Revaulter GitHub

Backing up with restic

restic uses a single password to derive its repository encryption key. Storing that password unattended on the backup host largely defeats the point of having backups: anyone who pops the host gets the repository. Wrapping the password with Revaulter means the backup script gets the password only after a passkey holder approves.

Setup#

  1. Pick a strong password and put it in a temporary file:

    openssl rand -base64 32 > /tmp/restic-pw
  2. Initialize the repository with that password:

    RESTIC_PASSWORD_FILE=/tmp/restic-pw restic \
      --repo s3:s3.example.com/my-bucket \
      init
  3. Wrap the password with Revaulter and save the envelope:

    revaulter-cli encrypt \
      --server https://revaulter.example.com \
      --request-key AbCdEf0123456789GhIj \
      --key-label restic-pw \
      --algorithm A256GCM \
      --input /tmp/restic-pw \
      > /etc/restic/pw-wrapped.json
  4. Approve the request in the web UI, then shred the plaintext file:

    shred -u /tmp/restic-pw

Running a backup#

restic supports --password-command: a script that prints the repository password on stdout.

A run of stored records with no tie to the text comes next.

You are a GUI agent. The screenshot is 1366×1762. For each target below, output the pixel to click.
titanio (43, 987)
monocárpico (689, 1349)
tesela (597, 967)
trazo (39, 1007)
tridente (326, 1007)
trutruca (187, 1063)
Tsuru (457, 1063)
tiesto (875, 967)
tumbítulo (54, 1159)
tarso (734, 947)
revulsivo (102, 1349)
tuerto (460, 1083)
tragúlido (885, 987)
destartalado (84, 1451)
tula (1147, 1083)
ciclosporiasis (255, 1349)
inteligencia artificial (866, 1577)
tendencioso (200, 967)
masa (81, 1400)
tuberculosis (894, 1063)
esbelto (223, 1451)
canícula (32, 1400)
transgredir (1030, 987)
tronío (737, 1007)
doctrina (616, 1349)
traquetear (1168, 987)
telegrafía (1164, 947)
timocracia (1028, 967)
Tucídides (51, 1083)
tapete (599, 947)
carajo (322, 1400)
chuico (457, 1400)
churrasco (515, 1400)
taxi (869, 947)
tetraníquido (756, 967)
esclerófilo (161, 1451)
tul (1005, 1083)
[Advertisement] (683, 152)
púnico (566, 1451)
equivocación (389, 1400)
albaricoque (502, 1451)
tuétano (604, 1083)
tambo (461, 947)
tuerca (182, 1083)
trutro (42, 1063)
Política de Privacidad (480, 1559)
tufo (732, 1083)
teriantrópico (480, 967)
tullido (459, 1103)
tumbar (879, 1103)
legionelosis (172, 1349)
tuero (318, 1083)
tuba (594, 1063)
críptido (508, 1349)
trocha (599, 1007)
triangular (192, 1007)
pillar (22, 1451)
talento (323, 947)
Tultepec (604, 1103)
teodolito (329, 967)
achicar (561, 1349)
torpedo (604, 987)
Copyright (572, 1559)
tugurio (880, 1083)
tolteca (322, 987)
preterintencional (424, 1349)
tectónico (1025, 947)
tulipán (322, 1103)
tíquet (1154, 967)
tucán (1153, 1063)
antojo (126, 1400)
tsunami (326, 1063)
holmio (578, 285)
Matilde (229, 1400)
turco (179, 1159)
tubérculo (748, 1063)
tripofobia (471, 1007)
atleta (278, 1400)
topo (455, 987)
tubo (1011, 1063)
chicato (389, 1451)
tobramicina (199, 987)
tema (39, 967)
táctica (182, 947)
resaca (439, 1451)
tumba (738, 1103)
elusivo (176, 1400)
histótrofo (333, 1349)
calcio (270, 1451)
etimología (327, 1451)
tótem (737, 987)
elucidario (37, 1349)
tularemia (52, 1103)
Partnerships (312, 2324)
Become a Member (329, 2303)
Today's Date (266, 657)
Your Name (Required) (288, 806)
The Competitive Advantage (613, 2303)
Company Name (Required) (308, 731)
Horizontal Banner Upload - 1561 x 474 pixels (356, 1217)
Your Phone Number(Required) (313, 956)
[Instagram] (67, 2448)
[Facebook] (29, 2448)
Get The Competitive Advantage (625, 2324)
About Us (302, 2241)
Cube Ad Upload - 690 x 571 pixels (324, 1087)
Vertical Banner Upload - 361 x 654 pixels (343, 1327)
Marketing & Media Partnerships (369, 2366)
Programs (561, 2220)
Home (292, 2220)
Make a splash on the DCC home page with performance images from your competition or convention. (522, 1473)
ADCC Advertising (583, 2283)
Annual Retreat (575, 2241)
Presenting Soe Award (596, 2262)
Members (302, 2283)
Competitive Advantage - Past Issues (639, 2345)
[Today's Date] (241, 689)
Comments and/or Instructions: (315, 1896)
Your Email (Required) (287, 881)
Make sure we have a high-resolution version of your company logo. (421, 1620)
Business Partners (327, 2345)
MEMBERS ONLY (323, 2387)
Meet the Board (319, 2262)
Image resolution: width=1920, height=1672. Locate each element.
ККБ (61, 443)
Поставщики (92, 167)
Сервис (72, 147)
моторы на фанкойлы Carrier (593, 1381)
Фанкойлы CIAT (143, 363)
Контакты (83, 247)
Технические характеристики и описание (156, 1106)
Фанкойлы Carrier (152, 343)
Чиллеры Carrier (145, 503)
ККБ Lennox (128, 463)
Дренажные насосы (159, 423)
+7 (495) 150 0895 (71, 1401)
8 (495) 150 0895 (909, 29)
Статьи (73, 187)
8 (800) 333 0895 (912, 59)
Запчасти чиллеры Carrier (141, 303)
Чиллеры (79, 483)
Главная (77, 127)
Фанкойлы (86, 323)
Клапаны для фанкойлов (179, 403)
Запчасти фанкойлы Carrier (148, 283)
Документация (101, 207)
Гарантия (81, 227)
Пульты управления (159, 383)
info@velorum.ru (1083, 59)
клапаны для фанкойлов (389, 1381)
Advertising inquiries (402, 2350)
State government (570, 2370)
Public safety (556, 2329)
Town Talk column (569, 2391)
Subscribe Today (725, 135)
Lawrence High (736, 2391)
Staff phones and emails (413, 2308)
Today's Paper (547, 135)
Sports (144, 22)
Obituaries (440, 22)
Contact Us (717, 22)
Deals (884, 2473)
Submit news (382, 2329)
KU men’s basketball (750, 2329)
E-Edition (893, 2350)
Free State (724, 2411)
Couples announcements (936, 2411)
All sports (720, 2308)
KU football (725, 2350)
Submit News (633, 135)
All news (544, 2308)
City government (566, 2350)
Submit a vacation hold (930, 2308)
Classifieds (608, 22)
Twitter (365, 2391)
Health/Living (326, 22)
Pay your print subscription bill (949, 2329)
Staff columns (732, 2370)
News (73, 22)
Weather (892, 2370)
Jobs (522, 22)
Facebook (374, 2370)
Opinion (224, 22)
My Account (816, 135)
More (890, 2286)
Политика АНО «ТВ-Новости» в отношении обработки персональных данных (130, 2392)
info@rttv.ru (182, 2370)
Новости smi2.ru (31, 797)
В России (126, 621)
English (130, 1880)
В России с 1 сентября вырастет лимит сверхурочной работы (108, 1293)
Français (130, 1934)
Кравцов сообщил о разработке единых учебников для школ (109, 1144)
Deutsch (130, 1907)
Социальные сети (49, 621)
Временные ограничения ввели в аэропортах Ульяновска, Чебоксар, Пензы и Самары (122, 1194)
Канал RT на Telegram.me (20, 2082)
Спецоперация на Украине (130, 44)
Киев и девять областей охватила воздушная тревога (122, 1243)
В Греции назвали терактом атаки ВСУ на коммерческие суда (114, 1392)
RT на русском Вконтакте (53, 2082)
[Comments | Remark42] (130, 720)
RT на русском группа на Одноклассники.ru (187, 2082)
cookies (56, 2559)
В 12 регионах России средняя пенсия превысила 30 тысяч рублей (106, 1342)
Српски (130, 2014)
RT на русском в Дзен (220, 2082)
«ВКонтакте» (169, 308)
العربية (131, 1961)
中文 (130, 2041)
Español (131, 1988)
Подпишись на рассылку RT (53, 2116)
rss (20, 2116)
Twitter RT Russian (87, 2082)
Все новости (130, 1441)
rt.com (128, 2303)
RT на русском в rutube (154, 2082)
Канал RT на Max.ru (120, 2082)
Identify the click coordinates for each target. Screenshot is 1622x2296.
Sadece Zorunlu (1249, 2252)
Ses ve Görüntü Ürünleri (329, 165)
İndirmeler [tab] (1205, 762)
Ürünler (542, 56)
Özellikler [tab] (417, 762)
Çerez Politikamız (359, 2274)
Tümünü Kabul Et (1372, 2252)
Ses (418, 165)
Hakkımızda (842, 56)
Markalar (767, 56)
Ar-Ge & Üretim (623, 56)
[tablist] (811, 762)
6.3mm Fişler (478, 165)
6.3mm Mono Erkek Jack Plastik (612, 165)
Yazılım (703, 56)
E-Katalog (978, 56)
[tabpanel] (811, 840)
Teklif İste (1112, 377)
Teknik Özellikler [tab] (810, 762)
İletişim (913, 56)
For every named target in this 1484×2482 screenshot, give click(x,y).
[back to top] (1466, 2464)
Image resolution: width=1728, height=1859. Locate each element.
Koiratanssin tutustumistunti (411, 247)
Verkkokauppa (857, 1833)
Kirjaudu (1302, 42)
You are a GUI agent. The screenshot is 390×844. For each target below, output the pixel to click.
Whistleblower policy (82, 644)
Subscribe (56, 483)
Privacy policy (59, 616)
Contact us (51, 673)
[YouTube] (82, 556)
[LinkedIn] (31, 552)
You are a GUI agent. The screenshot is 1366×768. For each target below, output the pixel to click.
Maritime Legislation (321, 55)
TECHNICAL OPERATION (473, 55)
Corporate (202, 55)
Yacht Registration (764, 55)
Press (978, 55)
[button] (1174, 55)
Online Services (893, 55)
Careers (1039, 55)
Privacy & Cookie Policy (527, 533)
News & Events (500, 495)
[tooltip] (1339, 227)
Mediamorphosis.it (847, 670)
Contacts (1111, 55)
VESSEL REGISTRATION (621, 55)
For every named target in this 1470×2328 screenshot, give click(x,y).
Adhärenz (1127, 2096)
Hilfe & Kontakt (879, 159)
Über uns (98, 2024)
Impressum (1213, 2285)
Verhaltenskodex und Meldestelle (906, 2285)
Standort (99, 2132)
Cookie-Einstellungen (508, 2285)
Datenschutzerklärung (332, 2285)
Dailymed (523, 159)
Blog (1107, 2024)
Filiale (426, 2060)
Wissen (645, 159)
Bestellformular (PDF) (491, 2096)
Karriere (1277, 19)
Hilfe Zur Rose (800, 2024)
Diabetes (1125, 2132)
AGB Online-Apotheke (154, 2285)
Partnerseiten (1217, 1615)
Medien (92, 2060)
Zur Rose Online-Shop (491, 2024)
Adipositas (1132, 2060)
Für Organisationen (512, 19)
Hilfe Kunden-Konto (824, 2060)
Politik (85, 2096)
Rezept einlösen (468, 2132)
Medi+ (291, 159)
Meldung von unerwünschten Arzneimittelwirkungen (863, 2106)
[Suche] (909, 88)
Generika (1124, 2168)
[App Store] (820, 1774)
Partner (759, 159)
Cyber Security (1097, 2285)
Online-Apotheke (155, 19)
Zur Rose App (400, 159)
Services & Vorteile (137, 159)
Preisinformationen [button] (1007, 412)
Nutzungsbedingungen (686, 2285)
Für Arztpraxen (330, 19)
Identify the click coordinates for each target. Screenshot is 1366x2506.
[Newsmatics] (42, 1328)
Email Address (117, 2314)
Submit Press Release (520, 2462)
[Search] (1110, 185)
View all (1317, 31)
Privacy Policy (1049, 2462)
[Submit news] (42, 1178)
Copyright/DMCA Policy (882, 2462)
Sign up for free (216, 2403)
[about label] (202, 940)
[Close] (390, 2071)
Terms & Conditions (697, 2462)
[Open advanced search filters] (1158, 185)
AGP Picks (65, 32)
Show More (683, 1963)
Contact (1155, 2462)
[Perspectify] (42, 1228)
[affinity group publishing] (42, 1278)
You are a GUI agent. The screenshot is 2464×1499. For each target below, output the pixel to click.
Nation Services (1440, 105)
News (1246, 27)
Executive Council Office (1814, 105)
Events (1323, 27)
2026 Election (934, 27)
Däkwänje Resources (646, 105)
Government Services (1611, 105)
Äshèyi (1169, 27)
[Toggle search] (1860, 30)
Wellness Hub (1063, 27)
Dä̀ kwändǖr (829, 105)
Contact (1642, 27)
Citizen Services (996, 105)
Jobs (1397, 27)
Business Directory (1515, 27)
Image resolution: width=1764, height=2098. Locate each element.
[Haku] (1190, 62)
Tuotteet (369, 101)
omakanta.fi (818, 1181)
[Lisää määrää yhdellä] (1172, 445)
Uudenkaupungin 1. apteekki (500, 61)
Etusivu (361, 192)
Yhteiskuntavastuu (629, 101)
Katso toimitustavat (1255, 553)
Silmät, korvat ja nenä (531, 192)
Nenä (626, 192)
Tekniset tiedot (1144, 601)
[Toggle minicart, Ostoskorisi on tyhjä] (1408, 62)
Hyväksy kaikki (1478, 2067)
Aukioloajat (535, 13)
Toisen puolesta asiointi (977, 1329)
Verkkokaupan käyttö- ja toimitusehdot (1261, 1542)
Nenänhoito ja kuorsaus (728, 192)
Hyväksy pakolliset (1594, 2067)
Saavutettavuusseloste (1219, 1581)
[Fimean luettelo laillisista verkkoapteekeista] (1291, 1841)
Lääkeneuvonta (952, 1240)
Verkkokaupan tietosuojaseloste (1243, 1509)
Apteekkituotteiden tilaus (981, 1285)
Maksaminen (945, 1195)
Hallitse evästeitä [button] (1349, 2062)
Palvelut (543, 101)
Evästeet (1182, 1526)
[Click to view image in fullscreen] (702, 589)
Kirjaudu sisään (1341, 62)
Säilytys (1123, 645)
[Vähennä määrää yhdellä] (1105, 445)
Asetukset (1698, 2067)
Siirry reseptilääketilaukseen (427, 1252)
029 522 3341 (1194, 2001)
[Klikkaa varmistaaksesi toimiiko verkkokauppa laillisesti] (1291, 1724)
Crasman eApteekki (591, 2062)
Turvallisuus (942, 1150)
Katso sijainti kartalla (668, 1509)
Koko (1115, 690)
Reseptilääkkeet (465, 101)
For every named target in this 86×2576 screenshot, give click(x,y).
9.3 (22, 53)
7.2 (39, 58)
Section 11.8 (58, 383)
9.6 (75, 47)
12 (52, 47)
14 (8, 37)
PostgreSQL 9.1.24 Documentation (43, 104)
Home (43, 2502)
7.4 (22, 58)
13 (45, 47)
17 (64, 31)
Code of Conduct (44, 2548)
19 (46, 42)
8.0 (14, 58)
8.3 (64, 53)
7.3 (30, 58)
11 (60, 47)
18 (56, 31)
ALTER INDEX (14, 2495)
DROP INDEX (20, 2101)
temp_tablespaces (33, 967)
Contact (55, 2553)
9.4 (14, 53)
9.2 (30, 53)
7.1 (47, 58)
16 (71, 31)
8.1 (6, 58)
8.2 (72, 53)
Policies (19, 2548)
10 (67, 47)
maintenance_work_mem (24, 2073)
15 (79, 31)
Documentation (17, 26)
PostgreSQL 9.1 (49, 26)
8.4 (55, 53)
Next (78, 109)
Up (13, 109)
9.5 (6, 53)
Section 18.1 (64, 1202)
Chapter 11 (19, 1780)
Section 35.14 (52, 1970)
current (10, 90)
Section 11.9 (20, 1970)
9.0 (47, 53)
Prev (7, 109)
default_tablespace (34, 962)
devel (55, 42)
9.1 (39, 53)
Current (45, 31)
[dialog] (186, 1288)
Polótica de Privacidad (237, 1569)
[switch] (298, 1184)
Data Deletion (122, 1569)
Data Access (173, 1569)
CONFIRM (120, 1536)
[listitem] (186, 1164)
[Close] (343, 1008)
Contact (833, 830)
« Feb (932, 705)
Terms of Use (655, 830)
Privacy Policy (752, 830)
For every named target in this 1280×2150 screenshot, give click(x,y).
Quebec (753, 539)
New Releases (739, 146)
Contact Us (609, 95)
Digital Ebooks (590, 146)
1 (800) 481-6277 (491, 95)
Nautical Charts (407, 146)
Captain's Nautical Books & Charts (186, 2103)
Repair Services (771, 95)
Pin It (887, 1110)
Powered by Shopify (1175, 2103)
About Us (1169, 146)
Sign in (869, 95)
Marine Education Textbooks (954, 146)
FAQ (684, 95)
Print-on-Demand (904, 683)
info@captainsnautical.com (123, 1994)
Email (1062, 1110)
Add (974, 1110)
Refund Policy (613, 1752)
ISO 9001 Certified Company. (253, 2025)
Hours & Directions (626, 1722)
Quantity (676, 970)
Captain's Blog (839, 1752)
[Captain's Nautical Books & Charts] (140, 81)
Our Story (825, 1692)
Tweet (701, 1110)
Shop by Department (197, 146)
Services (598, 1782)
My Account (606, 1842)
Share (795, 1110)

Plug Revaulter into it:

#!/usr/bin/env bash
# /usr/local/bin/restic-password.sh
set -euo pipefail

revaulter-cli decrypt \
  --server https://revaulter.example.com \
  --request-key AbCdEf0123456789GhIj \
  --key-label restic-pw \
  --algorithm A256GCM \
  --json /etc/restic/pw-wrapped.json \
  --format raw \
  --note "restic backup" \
  --timeout 10m

Mark the script executable and run a backup:

chmod 0755 /usr/local/bin/restic-password.sh

restic \
  --password-command /usr/local/bin/restic-password.sh \
  --repo s3:s3.example.com/my-bucket \
  backup /var/data

restic invokes the script, the script blocks waiting for approval, the maintainer approves on their phone, and restic gets the password and runs the backup.

Why this pattern works#

  • The host can’t restore on its own: a compromised backup host cannot decrypt the repository even if the wrapped blob and the request key both leak.
  • One file to deploy: the wrapped JSON is the only secret on the host, and it’s useless without Revaulter.
  • Live audit trail: every restore (or recurring backup) requires interactive approval, so unusual activity is visible in real time.